Open All Hours is a British television sitcom created and written by Roy Clarke for the BBC. It ran for 26 episodes in four series, which aired in 1976, 1981, 1982 and 1985. The programme was developed from a television pilot broadcast in Ronnie Barker's comedy anthology series Seven of One (1973). Open All Hours ranked eighth in the 2004 Britain's Best Sitcom poll. A sequel, entitled Still Open All Hours, began airing in 2013.

Premise 
The show's setting is a small grocer's shop in Balby, a suburb of Doncaster in South Yorkshire. The owner, Arkwright (Ronnie Barker), is a middle-aged miser with a stammer and a knack for selling. His nephew Granville (David Jason) is his beleaguered errand boy who blames his work schedule for his lacklustre social life.

Across the road lives nurse Gladys Emmanuel (Lynda Baron), largely occupied by her professional rounds, and her elderly mother. Arkwright longs to marry Gladys, but she resists his persistent pressures. In later episodes it is explained that the two have been engaged for many years but have been unable to wed because of the advanced age of her mother, for whom she cares at home, as well as the mutual loathing between her mother and Arkwright. Though short-tempered with her fiancé, she is concerned for his and Granville's welfare.

Episodes

Twenty-six episodes of Open All Hours, all written by Roy Clarke, were produced for the BBC. The show began airing in 1976 with the pilot episode and ended in 1985 after the fourth series. All episodes have a running time of 30 minutes.

Still Open All Hours

A sequel, entitled Still Open All Hours, was created in 2013 by original writer Roy Clarke and featuring several original cast members, including David Jason, Lynda Baron, Stephanie Cole and Maggie Ollerenshaw. On 30 January 2014, the BBC commissioned Still Open All Hours for six new episodes beginning on 26 December 2014. and, , run for six series.

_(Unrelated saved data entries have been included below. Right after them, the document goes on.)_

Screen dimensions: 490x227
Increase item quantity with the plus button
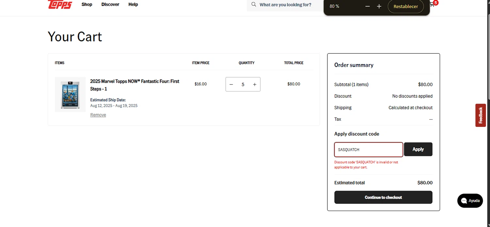(254, 84)
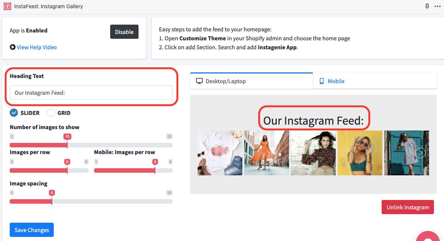Select the GRID layout option

click(x=51, y=113)
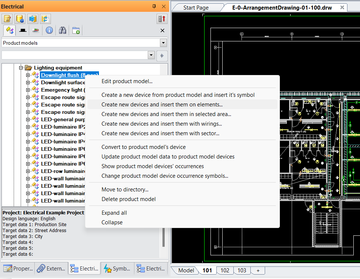
Task: Click the database info icon
Action: (x=20, y=18)
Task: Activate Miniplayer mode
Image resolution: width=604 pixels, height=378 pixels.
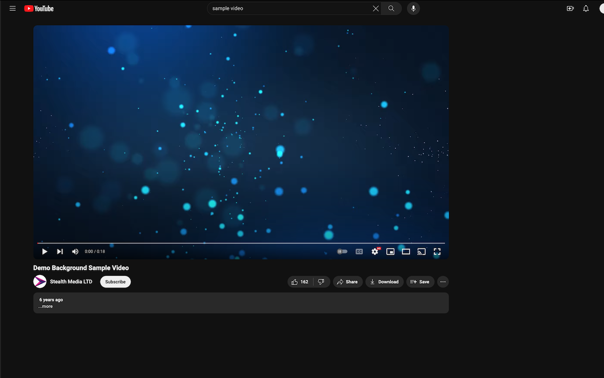Action: point(390,251)
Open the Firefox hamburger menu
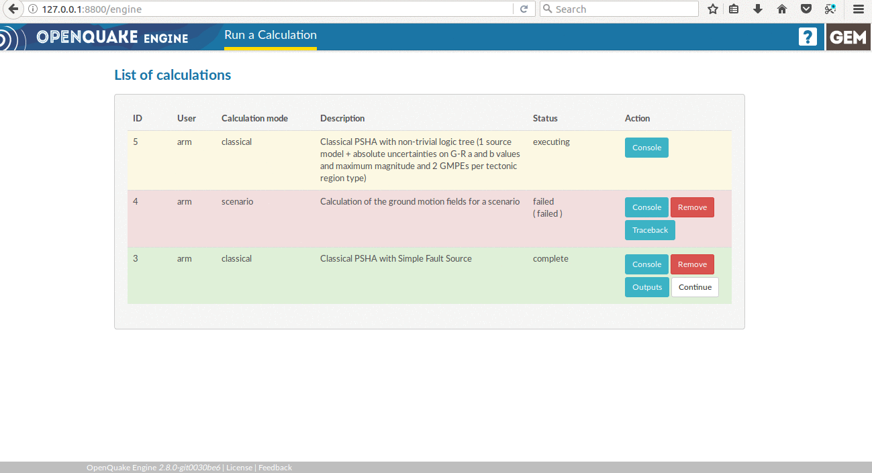 click(x=858, y=9)
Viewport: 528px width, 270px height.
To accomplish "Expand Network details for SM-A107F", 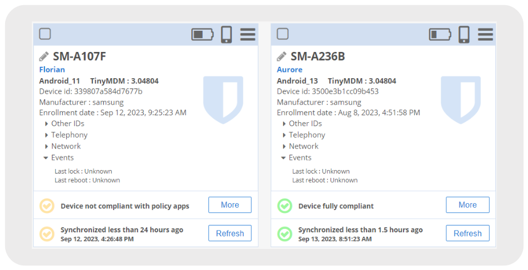I will tap(63, 147).
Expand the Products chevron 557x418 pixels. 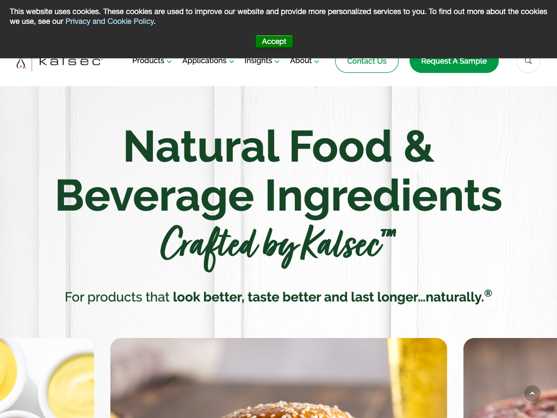point(170,62)
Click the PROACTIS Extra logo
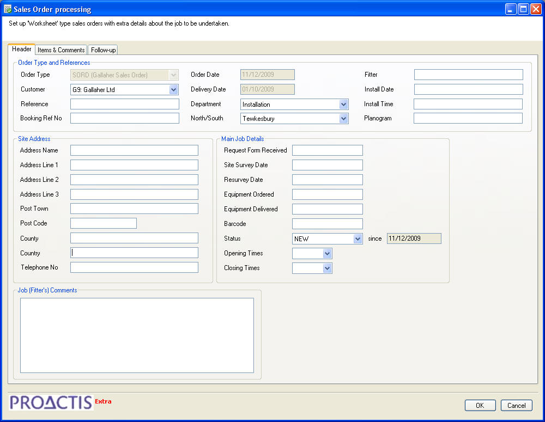 [x=60, y=402]
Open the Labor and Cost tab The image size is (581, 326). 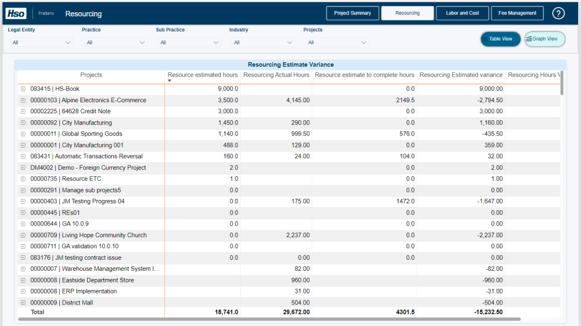462,13
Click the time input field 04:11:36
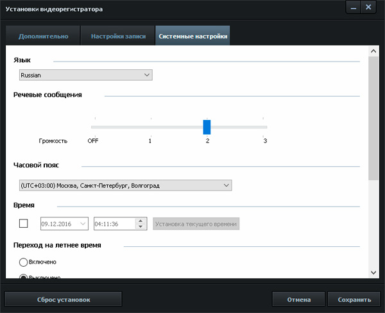Image resolution: width=385 pixels, height=313 pixels. tap(114, 224)
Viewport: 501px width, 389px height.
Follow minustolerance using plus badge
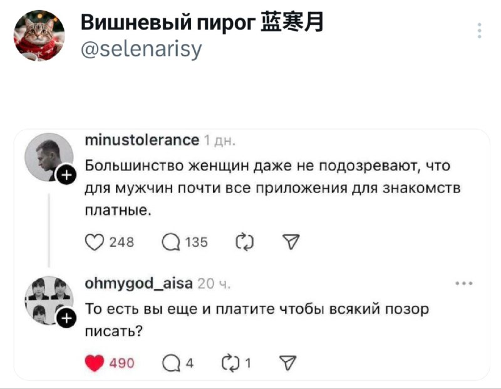[66, 176]
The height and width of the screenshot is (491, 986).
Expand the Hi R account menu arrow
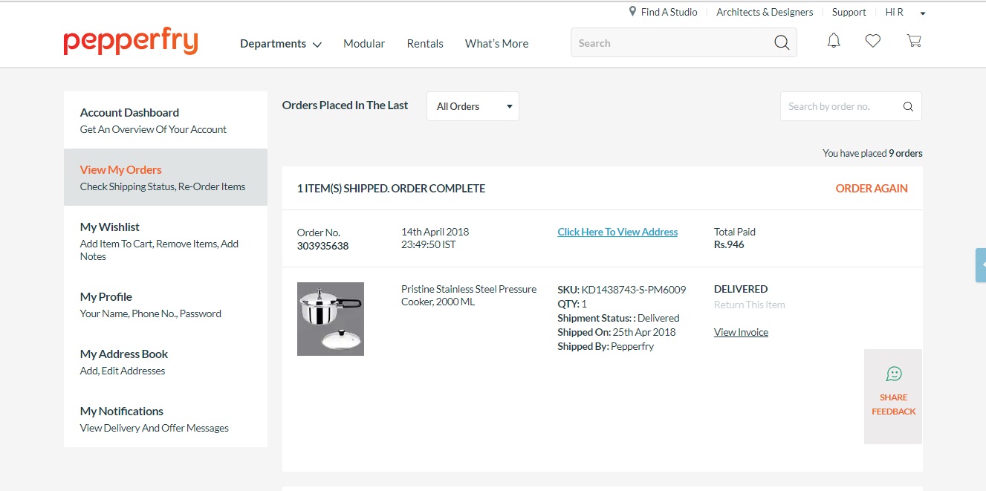coord(923,13)
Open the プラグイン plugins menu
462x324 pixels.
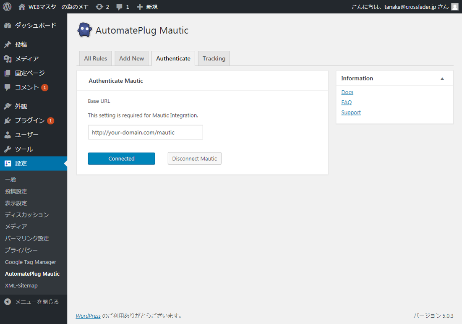(x=29, y=121)
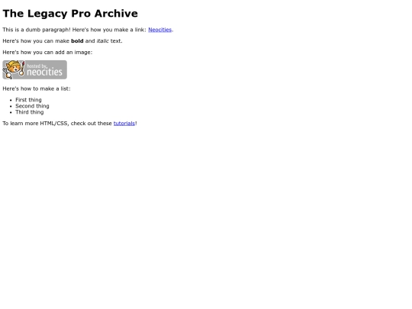The width and height of the screenshot is (412, 309).
Task: Select the 'Third thing' list item
Action: point(30,112)
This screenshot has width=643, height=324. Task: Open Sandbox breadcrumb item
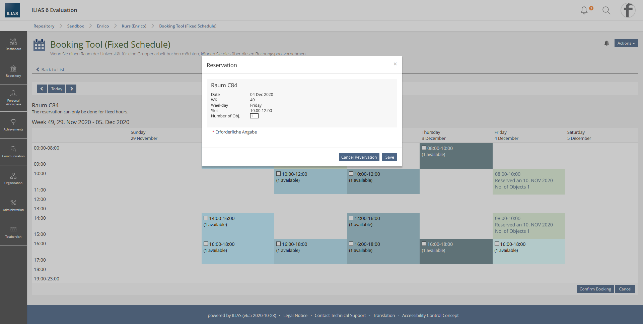tap(75, 26)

Open All Hours and Still Open All Hours, has run for a total of 67 episodes across ten series.

Characters

Arkwright

Albert Arkwright is a pragmatic, miserly man with old-fashioned values, whose world seems to stop at his shop door, except for his uncontrollable lust for Nurse Gladys Emmanuel, which may prompt him on occasion to wander across the road, usually with a ladder, to gain access to her bedroom window. Arkwright is a devious and mildly dishonest character, who has many crafty tricks to try to persuade a customer to leave his shop having bought at least one thing, and will avoid spending his own money at all costs. He is also very protective of his savings, keeping some in his pocket wrapped in a fine gold chain, and some in an old, battered Oxo tin that he hides under the kitchen sink. This includes, or so he claims, coins from before 1922, when they were "solid silver".

Granville

Granville is the son of Arkwright's sister. She died a single mother when Granville was very young, leaving Arkwright to bring up the boy. Arkwright's jokes imply that his sister was promiscuous; he frequently speculates that Granville's father is Hungarian, and was forbidden to marry Granville's mother because she was English. He is often referred to as a "youth" or "young lad", even though Granville is well into his adult years. (In the Pilot episode he states that he is 25 years old.)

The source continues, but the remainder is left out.